登場人物や必殺技、原作らしい場面を見る瞬間は楽しい。しかし、その場面と次の場面をつなぐ移動や戦闘、ミッションには単調さや不便さが残る。これは、バンダイナムコが販売してきた一部のキャラクターゲームに向けられてきた評価とも重なる。
『Echoes of Aincrad』でも、イオリと歩く時間は楽しい。それでも、アインクラッド全体が生きた仮想世界になっているとは言い難い。
キャラクターとの距離は近いのに、世界との距離は遠い。そのアンバランスさが、本作の特徴であり、弱点でもある。
厳しい評判は、期待がまだ残っている証拠でもある
『Echoes of Aincrad』は、何も楽しめない作品ではない。アインクラッドの風景は美しく、キャラクターの見た目や声にも力が入っている。戦闘には手応えがあり、イオリとの旅を楽しんでいるプレイヤーもいる。一般プレイヤー視点でデスゲームを描く発想自体は、本作の大きな魅力である。
それでも評判が割れているのは、本作に期待されたものが、通常のキャラクターゲームよりはるかに大きかったからだ。
ファンが待っていたのは、SAOのキャラクターに会えるゲームだけではない。知らないプレイヤーとすれ違い、街で装備を整え、仲間を集め、未知の場所を発見し、危険を承知で次の階層へ向かう。SAOの物語を見るのではなく、SAOという世界で暮らせるゲームだった。
『Echoes of Aincrad』は、自作主人公とイオリという形で、その夢の入口までは作った。しかし、その先に広がっていたのは、生きたMMORPG世界ではなく、決められたクエストを進める一人用アクションRPGだった。
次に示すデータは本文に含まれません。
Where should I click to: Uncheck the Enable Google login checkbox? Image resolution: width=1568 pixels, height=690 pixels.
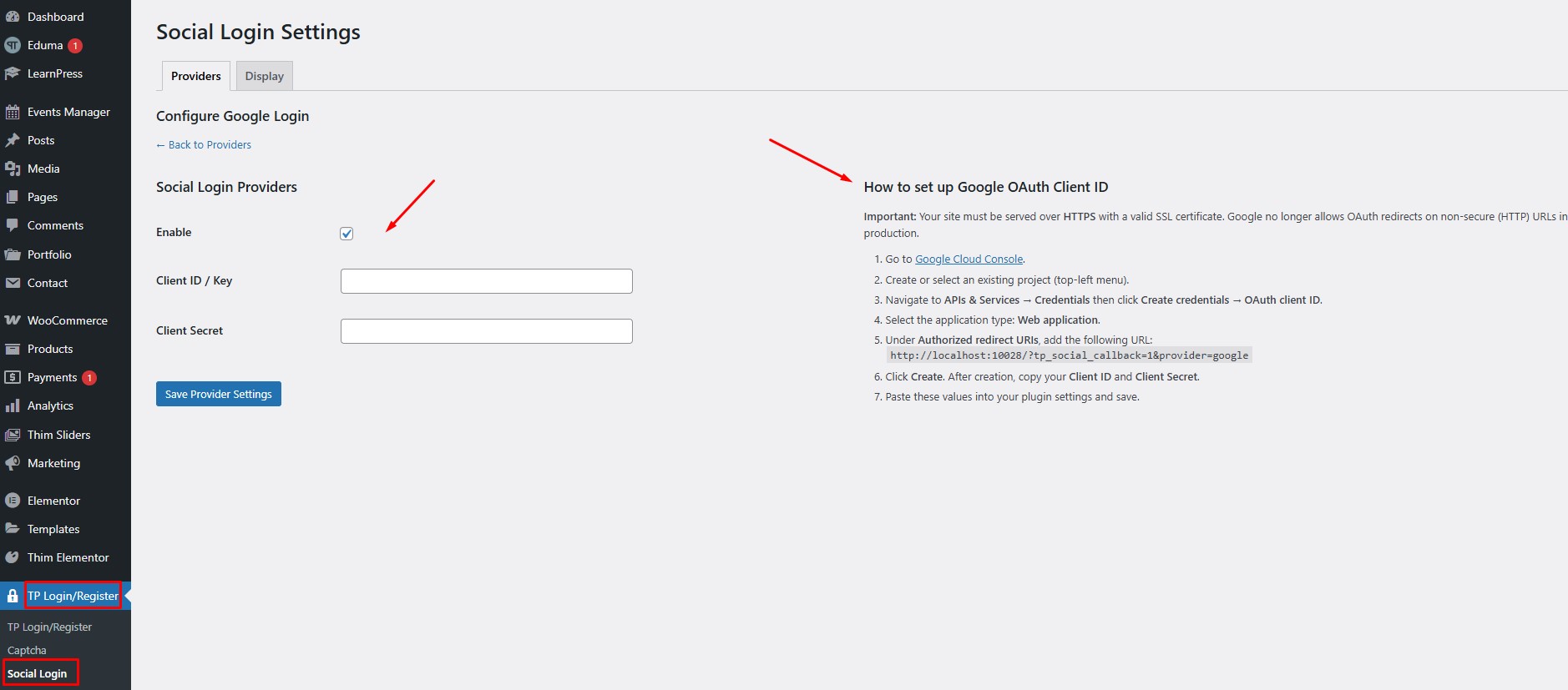coord(346,234)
イオリと散歩している時間は楽しい。それは本作の確かな魅力である。
だが、プレイヤーが本当に歩きたかったのは、イオリと二人きりの美しいフィールドだけではない。無数の人々がそれぞれの思惑で暮らし、何が待っているか分からないアインクラッドそのものだった。
本作への厳しい声は、SAOという題材への期待が失われた証拠ではない。むしろ十年以上たった今も、多くの人が「いつか本当にあの世界へ入れるゲーム」を待っている証拠なのだろう。